Are there Effective Evidence-based Treatments for Nephrocalcinosis?

Citrate therapy for prevention of nephrocalcinosis was not efficacious; hence, at present there is no evidence-based therapy for prevention of nephrocalcinosis. However, this conclusion is drawn from a small randomized, controlled trial.

Is there a Recognizable Latent or Early Symptomatic Stage & Does Treatment in this Phase Lead to Better Health Outcomes?

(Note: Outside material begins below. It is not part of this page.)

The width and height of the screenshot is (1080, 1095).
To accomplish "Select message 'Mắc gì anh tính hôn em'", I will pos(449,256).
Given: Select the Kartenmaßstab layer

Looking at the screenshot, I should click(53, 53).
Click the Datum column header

Treatment options can be explored when there is confirmation of disease or alternatively when a precursor is identified in someone at high risk of disease or suspected of disease. In premature infants, hypercalciuria, which is a risk factor for nephrocalcinosis, can be diagnosed by determining the calcium:creatinine ratio in a random urine sample.[6,39,42] The use of the calcium:creatinine ratio to screen for hypercalciuria is problematic as it has been recognized that virtually all premature infants begin life in a hypercalciuric state.[17] The calcium:creatinine ratio is high in infancy and decreases throughout childhood.[43] Studies examining the natural history of nephrocalcinosis seem to support this premise.[6,28,29] At present, there is a paucity of literature to determine whether a high calcium:creatinine ratio is a recognizable latent or early symptomatic stage.

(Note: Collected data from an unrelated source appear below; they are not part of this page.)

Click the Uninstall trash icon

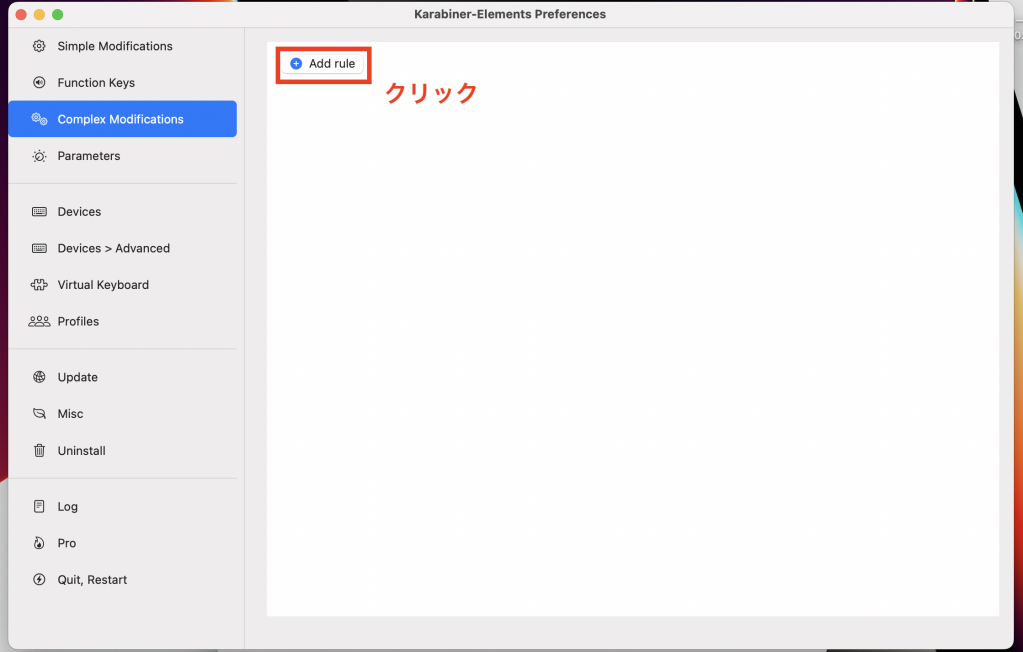(x=39, y=450)
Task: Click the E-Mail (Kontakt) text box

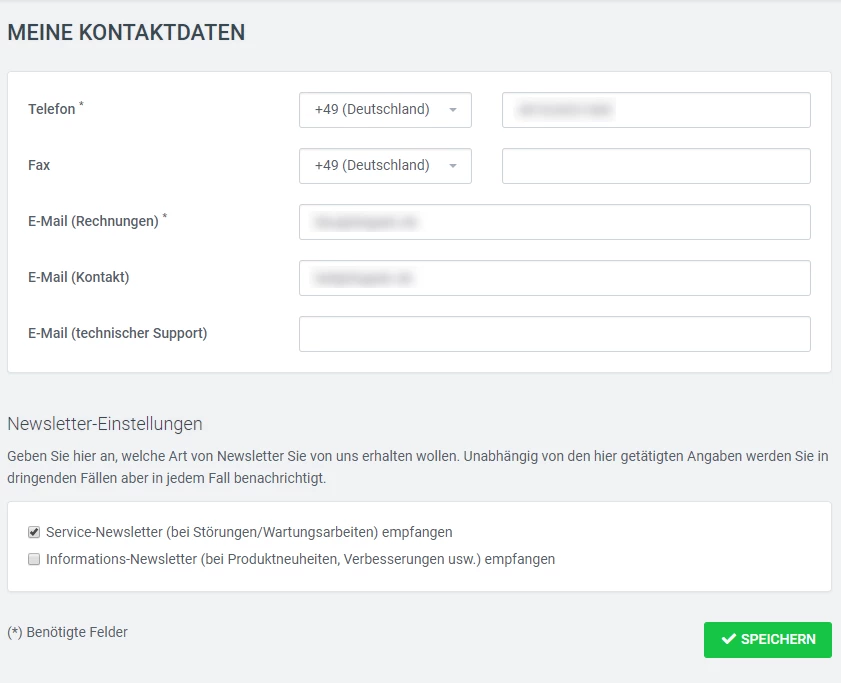Action: click(x=554, y=278)
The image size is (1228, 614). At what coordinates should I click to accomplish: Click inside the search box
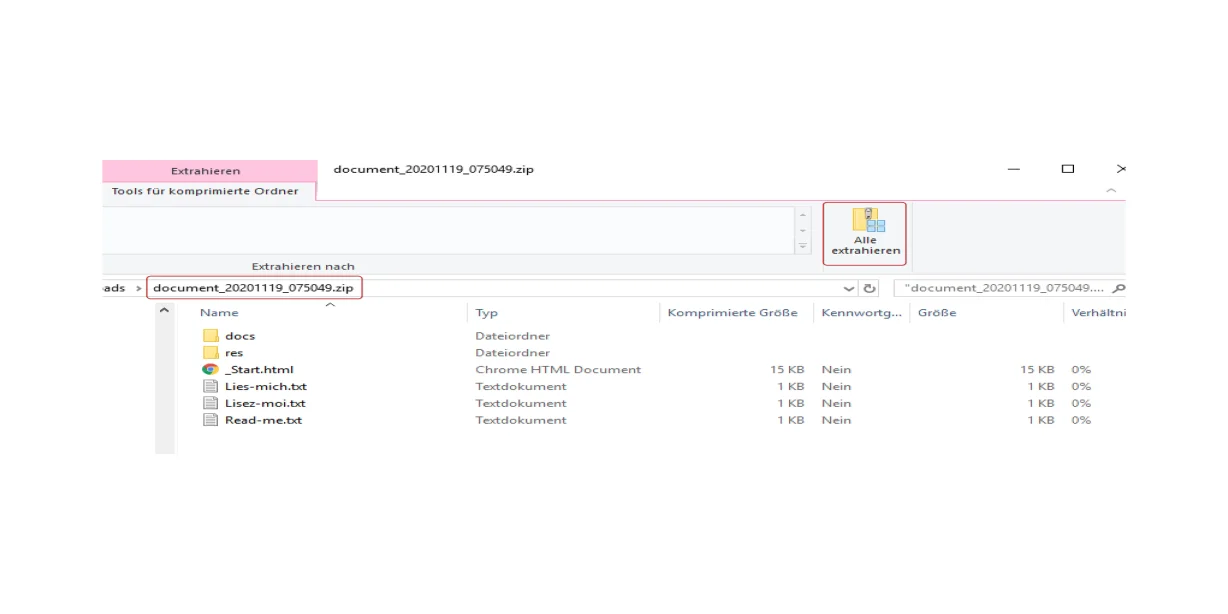pyautogui.click(x=1000, y=287)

Are there Screening Programs for Nephrocalcinosis & What has been Their Experience?

In 2003, a nephrocalcinosis screening programme was implemented in the Neonatal Intensive Care Unit of National Women's Health in Auckland, New Zealand, after a high incidence of nephrocalcinosis (83%) was identified in babies enrolled in a dexamethasone study [Bailie H, Kuschel CA, Wong W: Unpublished Abstract]. All infants born before 30 weeks' gestation were to be screened by renal ultrasound at 36 weeks' corrected gestational age or at discharge. Over a 2-year period (2003–2005), 70% of eligible babies were screened with the first follow-up scan performed at a median age of 14 months (mean 9–22 months). The incidence of nephrocalcinosis was 21%, in 86% of infants nephrocalcinosis resolved by 33 months without intervention, no affected infants had clinical manifestation and none were treated [Bailie H, Kuschel CA, Wong W: Unpublished Abstract]. Out-patient follow-up also included measuring urine calcium:creatinine ratios (n =10), which were initially elevated in three infants and normalized in two infants when repeated. Although degrees of nephrocalcinosis were evident on ultrasounds at 36 weeks' corrected gestational age, it was not feasible to predict resolution based on these findings [Kuschel C, May 2008, Pers. Comm.].

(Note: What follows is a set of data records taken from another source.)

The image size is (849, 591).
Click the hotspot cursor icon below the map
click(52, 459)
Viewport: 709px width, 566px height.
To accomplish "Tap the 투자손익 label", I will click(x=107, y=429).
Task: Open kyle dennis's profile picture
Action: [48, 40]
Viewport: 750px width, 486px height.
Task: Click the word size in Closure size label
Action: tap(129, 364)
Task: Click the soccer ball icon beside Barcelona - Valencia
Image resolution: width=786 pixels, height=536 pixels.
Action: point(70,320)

Anecdotal reports indicate that the screening programme was a source of distress and anxiety given that nephrocalcinosis may resolve spontaneously and as such may not be a problem [Kuschel C, May 2008, Pers. Comm.]. Professional Organizations such as the Canadian Pediatric Society and the American Academy of Pediatrics have no recommendations with regard to screening programs for nephrocalcinosis in premature infants.